Listen, off in the distance, I can hear it again …
"I can see that discrepancy when you stand, one hip is higher than the other … when you are lying down, I can tell that your legs are "off". Bingo, there's your problem. I think we can fix it with treatment ..."
However, there is a step-wise hypothetical construct involved that breaks down more than once in the thought process.
Assessment: Consider the accurate assessment of the issue first and foremost. How does one establish that a leg length discrepancy even exists - relevant or otherwise? Palpation of anatomical landmarks is horrible at best with poor inter-rater reliability (and thus validity) associated with it. Let's just say you are going to be, well, "not too accurate". Good luck with that one.
The only way that it can be assessed accurately is with a standing x-ray - with measurements performed on the films. That eliminates about 99.9% of all patients with supposed leg length discrepancies because, you guessed it, nobody has an x-ray taken to accurately assess the issue in the first place.

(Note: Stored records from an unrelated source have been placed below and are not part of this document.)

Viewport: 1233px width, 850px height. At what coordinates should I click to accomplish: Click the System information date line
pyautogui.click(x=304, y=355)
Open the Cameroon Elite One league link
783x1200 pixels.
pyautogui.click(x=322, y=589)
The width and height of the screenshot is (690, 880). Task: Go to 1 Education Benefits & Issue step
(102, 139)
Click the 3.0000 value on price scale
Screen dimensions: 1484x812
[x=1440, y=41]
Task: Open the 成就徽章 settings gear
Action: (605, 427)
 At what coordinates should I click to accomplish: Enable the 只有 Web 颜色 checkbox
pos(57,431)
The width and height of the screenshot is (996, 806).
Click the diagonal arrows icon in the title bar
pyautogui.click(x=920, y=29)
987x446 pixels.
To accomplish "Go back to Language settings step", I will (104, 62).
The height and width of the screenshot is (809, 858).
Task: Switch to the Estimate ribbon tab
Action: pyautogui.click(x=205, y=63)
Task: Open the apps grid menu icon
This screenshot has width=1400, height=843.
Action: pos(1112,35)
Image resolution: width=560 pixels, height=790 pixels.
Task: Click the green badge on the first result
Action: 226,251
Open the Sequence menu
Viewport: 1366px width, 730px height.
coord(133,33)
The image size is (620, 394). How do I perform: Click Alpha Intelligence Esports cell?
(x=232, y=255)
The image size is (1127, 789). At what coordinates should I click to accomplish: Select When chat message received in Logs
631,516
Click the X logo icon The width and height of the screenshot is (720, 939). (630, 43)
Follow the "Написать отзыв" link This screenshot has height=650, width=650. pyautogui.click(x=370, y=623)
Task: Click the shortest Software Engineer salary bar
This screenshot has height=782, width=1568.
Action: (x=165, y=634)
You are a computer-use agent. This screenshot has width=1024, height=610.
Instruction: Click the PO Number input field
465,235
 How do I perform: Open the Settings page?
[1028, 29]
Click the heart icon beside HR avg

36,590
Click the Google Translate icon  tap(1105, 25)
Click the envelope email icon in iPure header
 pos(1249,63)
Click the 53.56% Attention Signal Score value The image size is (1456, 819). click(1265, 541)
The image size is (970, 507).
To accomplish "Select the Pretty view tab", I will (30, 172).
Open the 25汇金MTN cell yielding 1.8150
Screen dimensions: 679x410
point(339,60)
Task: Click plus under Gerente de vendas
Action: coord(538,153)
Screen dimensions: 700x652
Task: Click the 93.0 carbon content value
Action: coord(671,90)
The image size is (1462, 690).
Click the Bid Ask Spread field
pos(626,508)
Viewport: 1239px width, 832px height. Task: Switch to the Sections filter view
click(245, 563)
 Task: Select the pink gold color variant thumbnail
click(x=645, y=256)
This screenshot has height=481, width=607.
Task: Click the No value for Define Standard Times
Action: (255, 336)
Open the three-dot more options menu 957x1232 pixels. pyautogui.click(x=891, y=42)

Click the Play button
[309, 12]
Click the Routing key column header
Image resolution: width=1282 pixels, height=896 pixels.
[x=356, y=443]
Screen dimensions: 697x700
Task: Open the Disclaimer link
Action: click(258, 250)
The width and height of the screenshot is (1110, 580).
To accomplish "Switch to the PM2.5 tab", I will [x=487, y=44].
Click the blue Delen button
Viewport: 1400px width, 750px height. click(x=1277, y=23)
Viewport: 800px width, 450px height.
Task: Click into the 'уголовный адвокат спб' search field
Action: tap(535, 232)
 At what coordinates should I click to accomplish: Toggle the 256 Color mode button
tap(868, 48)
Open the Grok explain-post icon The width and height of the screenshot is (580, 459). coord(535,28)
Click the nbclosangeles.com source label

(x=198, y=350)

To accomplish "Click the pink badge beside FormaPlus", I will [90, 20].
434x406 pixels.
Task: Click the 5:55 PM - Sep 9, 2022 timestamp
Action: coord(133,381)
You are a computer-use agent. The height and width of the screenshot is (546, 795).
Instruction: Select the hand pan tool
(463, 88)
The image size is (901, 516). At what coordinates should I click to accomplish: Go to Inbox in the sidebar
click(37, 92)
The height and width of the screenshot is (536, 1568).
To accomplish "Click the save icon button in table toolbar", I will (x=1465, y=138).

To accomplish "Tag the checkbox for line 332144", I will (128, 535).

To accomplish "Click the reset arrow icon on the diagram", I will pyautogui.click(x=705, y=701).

Adaptation: Let's just say (in our perfect little world) that the x-ray reveals the aforementioned dastardly discrepancy. Then, the question is - how long has it been there? Does the human body, in all of its meticulous ability to adapt to the imposed demands of living on planet earth, suddenly break down without warning from a problem that has had a painfree existence (in relative secrecy) for decades? Doubtful, since it doesn't serve us well with simple things - like survival.
Relevance: Here's a thought: it might be normal for the individual. If we use MRI (of the shoulder, knee or spine) as an example, 70% of asymptomatic patients have an abnormal image. Hmmm, that poses some problems. An abnormal image doesn't predict pain in the majority of patients! So a leg length discrepancy - an "abnormality" if you will - may have absolutely no relevance to the onset of the symptoms with running. Why did it suddenly become problematic and manifest itself in hip pain during that 18 mile long run? Note: the discrepancy wasn't the problem.
Context: Running involves unilateral stance - standing on one leg at a time. Place the foot, balance and stabilize, and toe-off so that we can get onto the opposite limb. Lather, rinse, repeat. What does a difference between limbs do to the runner when we are never needing to be "even" in the first place? We will make stance as effective as possible regardless of the length of the limb.
Etiology: With the state of the current research, we know that the primary factor in the etiology of running injuries is - drum roll please - training. Up to 70% of injuries are directly related to the training program alone. But regardless of the literature, clinicians continue to resort to micromanaging problems that have no relevance to the onset of symptoms.
It is time to get over it. As it stands right now, in the vast majority of cases, leg length discrepancies are the gift that keep on giving - you could, as a clinician, always find an excuse to treat it, always blame it on the onset of symptoms x, y, or z, and always find an interminable treatment for it that will probably be reimbursed reasonably well.
Clinicians are getting paid to perpetuate myths. And it needs to stop. The sooner, the better.